-- Input follows --

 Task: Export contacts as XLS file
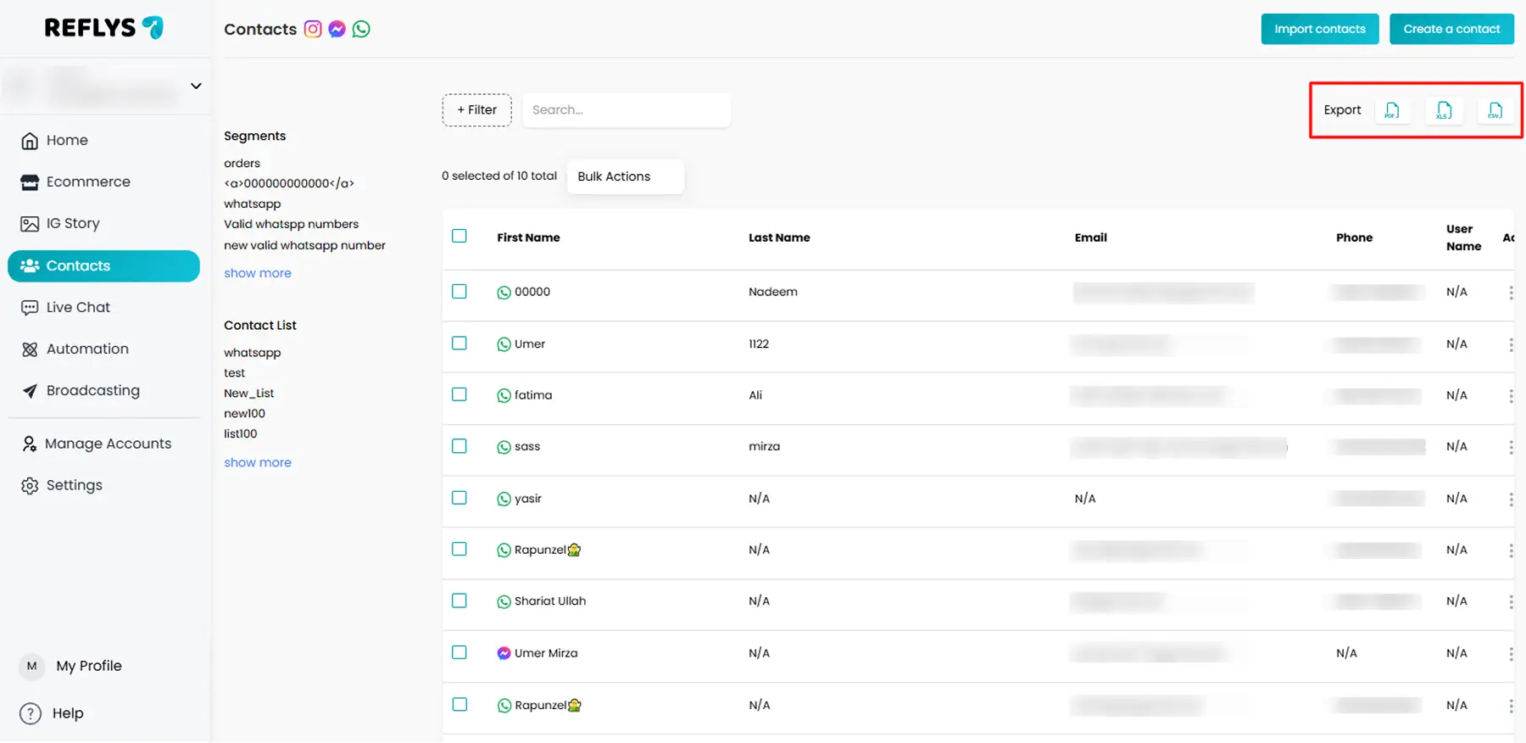[1444, 110]
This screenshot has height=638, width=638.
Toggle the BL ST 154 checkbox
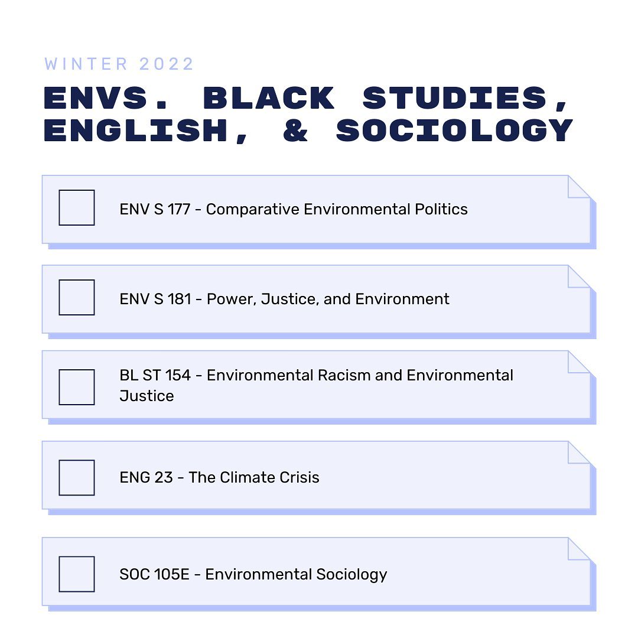[x=77, y=387]
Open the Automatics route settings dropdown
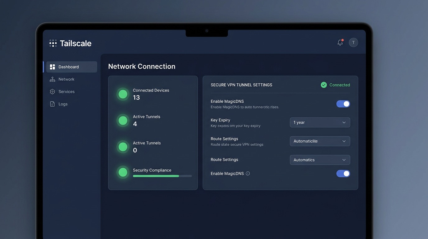 [x=320, y=160]
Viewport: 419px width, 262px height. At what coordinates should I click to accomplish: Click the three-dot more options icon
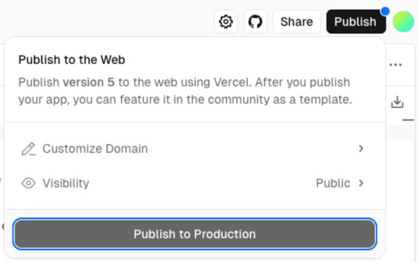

-- Input concluded --

## Activity
Could you repeat all of the entries exactly, without any of the images?

## Finished task
 Task: Export contacts as XLS file
[1444, 110]
This screenshot has height=638, width=638.
Toggle the BL ST 154 checkbox
[x=77, y=387]
Open the Automatics route settings dropdown
 [x=320, y=160]
Viewport: 419px width, 262px height. At what coordinates should I click to accomplish: Click the three-dot more options icon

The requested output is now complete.